On Tue, 2010-09-14 at 17:42 +0100, Jeremy Fitzhardinge wrote: 
> On 09/14/2010 02:07 AM, Ian Campbell wrote:
> > On Mon, 2010-09-13 at 23:51 +0100, Jeremy Fitzhardinge wrote:
> >> On 09/13/2010 02:17 PM, Dan Magenheimer wrote:
> >>>> As a side-effect, it also works for dom0.  If you set dom0_mem on the
> >>>> Xen command line, then nr_pages is limited to that value, but the
> >>>> kernel
> >>>> can still see the system's real E820 map, and therefore adds all the
> >>>> system's memory to its own balloon driver, potentially allowing dom0 to
> >>>> expand up to take all physical memory.
> >>>>
> >>>> However, this may caused bad side-effects if your system memory is much
> >>>> larger than your dom0_mem, especially if you use a 32-bit dom0.  I may
> >>>> need to add a kernel command line option to limit the max initial
> >>>> balloon size to mitigate this...
> >>> I would call this dom0 functionality a bug.  I think both Citrix
> >>> and Oracle use dom0_mem as a normal boot option for every
> >>> installation and, while I think both employ heuristics to choose
> >>> a larger dom0_mem for larger physical memory, I don't think it
> >>> grows large enough for, say, >256GB physical memory, to accommodate
> >>> the necessarily large number of page tables.
> >>>
> >>> So, I'd vote for NOT allowing dom0 to balloon up to physical
> >>> memory if dom0_mem is specified, and possibly a kernel command
> >>> line option that allows it to grow beyond.  Or, possibly, no
> >>> option and never allow dom0 memory to grow beyond dom0_mem
> >>> unless (possibly) it grows with hot-plug.
> >> Yes, its a bit of a problem.  The trouble is that the kernel can't
> >> really distinguish the two cases; either way, it sees a Xen-supplied
> >> xen_start_info->nr_pages as the amount of initial memory available, and
> >> an E820 table referring to more RAM beyond that.
> >>
> >> I guess there are three options:
> >>
> >>    1. add a "xen_maxmem" (or something) kernel parameter to override
> >>       space specified in the E820 table
> >>    2. ignore E820 if its a privileged domain
> > As it stands I don't think it is currently possible to boot any domain 0
> > kernel pre-ballooned other than by using the native mem= option.
> >
> > I think the Right Thing to do would be for privileged domains to combine
> > the results of XENMEM_machine_memory_map (real e820) and
> > XENMEM_memory_map (pseudo-physical "e820") by clamping the result of
> > XENMEM_machine_memory_map at the maximum given in XENMEM_memory_map (or
> > taking some sort of union).
> Does the dom0 domain builder bother to set a pseudo-phys E820?

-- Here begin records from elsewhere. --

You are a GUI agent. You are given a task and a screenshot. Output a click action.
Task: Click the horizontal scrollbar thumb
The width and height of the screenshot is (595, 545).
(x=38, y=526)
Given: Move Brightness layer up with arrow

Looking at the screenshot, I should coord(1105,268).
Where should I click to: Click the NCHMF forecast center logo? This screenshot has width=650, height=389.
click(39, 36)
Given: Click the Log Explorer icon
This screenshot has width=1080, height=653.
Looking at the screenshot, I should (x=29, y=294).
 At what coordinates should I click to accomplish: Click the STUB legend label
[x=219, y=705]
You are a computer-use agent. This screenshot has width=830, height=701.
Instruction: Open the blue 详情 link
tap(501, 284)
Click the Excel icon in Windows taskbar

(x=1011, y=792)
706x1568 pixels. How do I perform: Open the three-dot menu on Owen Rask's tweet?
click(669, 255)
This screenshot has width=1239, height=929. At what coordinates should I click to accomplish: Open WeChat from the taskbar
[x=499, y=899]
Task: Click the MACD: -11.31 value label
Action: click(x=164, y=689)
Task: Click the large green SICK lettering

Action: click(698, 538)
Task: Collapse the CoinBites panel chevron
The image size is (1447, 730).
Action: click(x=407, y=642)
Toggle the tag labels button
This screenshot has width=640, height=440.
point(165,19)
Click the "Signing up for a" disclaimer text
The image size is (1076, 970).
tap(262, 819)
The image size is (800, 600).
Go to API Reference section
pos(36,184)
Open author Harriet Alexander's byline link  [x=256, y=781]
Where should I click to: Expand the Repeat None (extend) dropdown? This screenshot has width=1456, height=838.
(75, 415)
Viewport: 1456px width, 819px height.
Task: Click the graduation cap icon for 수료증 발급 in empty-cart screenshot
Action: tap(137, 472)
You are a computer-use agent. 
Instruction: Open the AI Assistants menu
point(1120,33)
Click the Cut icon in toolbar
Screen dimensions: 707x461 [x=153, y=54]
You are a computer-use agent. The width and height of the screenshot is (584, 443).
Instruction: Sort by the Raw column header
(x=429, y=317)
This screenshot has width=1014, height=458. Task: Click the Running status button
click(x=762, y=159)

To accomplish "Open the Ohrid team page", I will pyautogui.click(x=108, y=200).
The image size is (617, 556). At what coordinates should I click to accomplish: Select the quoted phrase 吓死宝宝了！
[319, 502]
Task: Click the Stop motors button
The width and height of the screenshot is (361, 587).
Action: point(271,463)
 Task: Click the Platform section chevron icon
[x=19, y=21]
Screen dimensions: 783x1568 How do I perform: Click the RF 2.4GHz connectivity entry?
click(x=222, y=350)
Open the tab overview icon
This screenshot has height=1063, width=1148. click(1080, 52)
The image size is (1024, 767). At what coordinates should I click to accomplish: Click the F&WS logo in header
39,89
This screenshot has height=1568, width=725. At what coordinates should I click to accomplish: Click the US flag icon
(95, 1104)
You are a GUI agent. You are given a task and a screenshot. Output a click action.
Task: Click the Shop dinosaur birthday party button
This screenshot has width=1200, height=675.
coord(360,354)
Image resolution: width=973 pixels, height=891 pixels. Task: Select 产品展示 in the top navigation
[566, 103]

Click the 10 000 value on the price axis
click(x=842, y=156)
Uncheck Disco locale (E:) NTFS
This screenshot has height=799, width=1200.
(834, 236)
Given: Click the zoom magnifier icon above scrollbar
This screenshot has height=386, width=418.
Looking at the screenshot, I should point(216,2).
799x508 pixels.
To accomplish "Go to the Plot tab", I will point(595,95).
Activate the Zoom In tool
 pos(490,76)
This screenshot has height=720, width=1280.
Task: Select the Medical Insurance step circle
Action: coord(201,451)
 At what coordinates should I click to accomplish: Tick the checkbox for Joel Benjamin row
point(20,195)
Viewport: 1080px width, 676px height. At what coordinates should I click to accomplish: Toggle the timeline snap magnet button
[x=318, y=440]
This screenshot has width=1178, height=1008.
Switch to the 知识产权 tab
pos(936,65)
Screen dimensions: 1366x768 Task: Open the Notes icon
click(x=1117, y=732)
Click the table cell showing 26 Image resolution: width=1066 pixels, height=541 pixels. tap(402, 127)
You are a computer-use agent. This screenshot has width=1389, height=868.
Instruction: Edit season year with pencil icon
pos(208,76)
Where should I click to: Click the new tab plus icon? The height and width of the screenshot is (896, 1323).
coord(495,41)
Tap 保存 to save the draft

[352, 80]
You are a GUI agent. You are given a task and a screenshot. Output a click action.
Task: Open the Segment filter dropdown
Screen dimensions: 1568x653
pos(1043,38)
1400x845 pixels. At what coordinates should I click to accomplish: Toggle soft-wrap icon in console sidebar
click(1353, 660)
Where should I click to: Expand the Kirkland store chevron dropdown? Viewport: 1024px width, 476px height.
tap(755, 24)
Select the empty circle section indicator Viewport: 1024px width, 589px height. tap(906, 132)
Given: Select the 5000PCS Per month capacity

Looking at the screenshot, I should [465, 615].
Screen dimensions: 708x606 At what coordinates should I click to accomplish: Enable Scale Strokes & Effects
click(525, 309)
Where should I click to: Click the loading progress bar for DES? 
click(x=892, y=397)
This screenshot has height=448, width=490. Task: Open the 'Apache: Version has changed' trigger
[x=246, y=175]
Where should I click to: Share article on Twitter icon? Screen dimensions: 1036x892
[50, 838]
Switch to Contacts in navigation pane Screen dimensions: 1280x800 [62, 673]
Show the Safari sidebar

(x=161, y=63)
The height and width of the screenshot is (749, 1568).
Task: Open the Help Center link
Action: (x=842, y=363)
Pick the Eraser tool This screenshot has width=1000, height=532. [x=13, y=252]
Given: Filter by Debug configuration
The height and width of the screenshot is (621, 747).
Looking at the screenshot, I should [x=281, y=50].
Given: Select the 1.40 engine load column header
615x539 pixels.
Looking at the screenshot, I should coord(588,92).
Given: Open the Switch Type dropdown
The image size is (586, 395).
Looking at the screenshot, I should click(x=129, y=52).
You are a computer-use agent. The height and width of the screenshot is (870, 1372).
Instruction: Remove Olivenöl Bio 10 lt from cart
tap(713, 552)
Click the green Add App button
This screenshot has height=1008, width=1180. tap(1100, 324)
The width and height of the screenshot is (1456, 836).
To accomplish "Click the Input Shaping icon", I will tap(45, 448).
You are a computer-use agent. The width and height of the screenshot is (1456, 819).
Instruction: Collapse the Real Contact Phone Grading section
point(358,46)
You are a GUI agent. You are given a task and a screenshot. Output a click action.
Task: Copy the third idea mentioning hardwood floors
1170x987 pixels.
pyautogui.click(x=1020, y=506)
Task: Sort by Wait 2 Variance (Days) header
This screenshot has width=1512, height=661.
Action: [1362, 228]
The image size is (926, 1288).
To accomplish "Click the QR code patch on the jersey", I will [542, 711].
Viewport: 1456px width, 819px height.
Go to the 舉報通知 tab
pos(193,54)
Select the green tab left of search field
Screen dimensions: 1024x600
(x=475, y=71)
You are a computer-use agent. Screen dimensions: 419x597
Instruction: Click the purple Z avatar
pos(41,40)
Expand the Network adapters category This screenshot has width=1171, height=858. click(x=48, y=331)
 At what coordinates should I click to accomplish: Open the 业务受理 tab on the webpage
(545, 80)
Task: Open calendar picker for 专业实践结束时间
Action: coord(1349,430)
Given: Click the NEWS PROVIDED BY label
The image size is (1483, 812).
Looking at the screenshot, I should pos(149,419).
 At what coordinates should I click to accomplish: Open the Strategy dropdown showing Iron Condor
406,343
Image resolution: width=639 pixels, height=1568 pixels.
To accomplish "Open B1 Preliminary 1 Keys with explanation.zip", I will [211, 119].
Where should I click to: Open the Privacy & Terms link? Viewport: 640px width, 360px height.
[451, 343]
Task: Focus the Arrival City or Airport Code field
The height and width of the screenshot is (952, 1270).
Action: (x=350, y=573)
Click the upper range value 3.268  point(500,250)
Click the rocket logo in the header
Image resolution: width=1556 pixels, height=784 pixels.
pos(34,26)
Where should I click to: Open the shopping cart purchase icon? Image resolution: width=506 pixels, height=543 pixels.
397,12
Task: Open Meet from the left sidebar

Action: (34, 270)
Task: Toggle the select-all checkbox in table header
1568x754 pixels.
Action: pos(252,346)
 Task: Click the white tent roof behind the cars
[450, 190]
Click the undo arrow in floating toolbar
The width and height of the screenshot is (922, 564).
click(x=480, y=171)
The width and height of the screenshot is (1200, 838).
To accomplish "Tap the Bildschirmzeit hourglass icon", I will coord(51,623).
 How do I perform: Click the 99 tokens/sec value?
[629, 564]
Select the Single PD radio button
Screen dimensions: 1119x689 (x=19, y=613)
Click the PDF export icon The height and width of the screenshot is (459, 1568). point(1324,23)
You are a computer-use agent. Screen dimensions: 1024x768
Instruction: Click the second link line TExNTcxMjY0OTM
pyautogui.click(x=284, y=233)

I thought the default with XENMEM_memory_map was to construct a fake
0..startinfo->nr_pages size e820, which would have been sensible, but it
turns out that's not what happens. In fact XENMEM_memory_map will return
ENOSYS in that case and guests are expected to construct the fake e820

> > However, although I think that the Right Thing, I don't think having
> > domain 0 cut off its e820 at nr_pages unless overridden by mem= would be
> > a problem in practice and it certainly wins in terms of complexity of
> > reconciling XENMEM_memory_map and XENMEM_machine_memory_map.
> Indeed.  I think adding general 32x limit between base and max size will
> prevent a completely unusable system, and then just suggest using mem=
> to control that more precisely (esp for dom0).

Sounds reasonable.